Nach FIFA-Urteil: Megatalent hat „größten Schaden“
„Er ist ein absolutes Riesentalent.“ Olimpija-Ljubljana-Geschäftsführer Igor Barisic legt sich fest: Den „größten Schaden“ erlitten hat im Transferstreit zwischen Olimpija und dem 1. FC Köln der Spieler Jaka Cuba Potocnik selbst. Dessen Wechsel zum deutschen Bundesligisten samt Klage aus Ljubljana ging in den letzten Wochen um die (deutschsprachige Fußball-)Welt. Die FIFA vergatterte Köln nicht rechtskräftig zu einer Transfersperre samt Strafzahlung. Im Studio-Gespräch mit krone.at-Sportchef Michael Fally erläutern Barisic und Olimpija-Vizepräsident Christian Dollinger die Hintergründe und gehen auf die Gegenargumente Kölns ein.
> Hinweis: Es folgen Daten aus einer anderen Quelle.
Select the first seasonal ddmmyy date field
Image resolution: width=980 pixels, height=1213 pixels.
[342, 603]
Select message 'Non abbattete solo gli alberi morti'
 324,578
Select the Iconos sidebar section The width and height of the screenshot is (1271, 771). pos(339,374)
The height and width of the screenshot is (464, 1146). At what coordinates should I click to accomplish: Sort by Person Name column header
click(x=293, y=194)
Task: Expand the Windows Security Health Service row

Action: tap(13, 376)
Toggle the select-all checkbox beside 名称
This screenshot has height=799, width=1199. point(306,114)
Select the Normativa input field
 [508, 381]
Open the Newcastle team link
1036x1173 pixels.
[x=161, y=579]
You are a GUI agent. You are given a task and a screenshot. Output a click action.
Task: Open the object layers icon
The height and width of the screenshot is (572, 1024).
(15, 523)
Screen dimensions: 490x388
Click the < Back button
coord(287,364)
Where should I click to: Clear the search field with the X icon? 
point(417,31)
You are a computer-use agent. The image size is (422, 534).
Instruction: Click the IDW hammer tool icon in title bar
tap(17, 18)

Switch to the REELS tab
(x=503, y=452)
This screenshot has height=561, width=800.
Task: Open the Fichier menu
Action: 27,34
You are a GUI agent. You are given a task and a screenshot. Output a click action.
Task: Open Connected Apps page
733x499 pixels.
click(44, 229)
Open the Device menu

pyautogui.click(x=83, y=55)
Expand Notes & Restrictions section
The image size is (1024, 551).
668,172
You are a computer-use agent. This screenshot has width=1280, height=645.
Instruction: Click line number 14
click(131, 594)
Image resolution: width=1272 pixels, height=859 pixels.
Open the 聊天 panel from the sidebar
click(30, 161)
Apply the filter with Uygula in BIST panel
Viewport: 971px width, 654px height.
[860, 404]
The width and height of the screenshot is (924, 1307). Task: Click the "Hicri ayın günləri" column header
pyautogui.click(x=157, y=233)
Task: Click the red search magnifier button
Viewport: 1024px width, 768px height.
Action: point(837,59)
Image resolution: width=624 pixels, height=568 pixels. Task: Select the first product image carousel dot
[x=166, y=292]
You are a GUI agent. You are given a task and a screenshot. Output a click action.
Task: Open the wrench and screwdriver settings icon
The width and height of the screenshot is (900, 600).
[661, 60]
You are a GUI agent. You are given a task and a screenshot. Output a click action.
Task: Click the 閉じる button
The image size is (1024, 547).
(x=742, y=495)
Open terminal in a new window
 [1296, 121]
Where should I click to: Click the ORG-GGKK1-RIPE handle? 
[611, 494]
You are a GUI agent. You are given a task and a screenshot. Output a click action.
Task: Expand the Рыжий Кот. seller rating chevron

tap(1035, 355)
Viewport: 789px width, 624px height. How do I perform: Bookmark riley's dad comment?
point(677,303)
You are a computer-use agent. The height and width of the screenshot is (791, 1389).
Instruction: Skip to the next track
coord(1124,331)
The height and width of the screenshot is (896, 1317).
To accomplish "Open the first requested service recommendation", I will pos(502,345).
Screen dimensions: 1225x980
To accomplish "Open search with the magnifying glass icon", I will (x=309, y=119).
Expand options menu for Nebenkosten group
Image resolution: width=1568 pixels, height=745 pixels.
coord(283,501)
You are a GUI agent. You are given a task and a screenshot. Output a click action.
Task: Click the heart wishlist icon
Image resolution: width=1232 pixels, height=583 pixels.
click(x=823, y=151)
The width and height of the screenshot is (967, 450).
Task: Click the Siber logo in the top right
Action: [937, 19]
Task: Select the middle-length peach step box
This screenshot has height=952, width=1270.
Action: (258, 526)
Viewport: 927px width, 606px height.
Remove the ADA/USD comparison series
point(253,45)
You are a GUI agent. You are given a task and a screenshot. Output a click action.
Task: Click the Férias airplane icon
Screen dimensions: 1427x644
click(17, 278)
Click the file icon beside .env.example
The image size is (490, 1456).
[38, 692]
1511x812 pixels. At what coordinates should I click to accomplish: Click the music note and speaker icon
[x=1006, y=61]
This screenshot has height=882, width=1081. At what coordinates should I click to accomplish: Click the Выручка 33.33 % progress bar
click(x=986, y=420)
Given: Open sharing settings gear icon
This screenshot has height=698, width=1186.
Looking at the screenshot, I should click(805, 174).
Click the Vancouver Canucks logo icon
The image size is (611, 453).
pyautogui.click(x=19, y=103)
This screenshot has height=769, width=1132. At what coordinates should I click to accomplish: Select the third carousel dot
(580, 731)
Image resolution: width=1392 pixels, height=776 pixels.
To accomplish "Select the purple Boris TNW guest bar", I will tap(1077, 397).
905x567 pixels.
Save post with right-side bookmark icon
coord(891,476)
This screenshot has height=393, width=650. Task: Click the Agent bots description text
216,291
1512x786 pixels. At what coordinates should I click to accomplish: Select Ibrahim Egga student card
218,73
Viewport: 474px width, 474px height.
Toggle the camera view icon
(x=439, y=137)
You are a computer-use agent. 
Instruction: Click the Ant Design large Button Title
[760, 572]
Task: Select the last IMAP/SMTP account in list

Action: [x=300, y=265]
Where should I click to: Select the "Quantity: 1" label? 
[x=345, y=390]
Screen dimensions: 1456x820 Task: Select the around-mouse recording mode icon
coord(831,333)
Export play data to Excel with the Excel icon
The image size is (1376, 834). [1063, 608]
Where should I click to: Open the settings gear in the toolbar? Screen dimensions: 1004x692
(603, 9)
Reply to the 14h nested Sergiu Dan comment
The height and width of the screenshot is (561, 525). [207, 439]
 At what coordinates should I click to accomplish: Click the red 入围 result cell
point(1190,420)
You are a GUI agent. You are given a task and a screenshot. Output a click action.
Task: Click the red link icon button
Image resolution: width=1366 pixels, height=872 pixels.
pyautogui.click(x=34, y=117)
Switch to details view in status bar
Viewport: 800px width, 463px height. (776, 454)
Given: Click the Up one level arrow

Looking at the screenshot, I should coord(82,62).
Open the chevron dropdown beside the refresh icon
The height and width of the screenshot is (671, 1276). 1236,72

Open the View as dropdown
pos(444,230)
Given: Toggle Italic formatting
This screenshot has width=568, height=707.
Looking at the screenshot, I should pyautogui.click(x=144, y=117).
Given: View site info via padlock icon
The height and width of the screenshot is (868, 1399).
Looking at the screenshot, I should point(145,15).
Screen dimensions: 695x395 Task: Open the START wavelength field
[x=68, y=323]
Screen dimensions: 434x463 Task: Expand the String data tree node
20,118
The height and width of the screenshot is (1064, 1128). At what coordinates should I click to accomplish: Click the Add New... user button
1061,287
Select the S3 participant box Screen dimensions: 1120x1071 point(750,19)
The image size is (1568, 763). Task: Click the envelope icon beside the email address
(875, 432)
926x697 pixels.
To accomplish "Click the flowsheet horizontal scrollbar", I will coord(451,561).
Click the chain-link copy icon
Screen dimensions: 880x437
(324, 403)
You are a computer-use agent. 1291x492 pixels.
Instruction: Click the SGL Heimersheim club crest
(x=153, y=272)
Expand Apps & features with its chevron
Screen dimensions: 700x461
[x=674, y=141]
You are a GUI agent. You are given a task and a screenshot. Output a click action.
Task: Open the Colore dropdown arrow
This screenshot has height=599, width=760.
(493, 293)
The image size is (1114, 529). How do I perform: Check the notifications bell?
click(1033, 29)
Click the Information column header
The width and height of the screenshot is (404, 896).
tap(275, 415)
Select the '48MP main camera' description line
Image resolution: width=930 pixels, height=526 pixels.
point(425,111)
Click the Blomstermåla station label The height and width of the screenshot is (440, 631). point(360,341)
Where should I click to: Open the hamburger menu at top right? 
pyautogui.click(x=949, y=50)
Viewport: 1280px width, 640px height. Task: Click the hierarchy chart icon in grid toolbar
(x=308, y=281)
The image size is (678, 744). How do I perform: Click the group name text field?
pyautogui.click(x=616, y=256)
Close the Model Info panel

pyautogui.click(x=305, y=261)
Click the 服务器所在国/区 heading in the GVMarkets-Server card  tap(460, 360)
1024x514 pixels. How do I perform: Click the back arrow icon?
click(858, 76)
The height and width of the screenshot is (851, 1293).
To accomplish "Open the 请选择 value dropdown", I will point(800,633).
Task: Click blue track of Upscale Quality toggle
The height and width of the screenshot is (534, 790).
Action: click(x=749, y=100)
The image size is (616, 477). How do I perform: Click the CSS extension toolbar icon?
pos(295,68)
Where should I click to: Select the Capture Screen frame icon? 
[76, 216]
Auch ein Thema zum Abschluss: die beiden Österreich-Legionäre bei Ljubljana Pascal Estrada und Mateo Karamatic, mit denen sich Geschäftsführer Barisic „sehr zufrieden“ zeigt. Auf die Frage, wie wahrscheinlich die beiden mit dem frisch gebackenen slowenischen Meister in der nächsten Saison in der Champions League spielen werden, zeigt er sich aber bedeckt.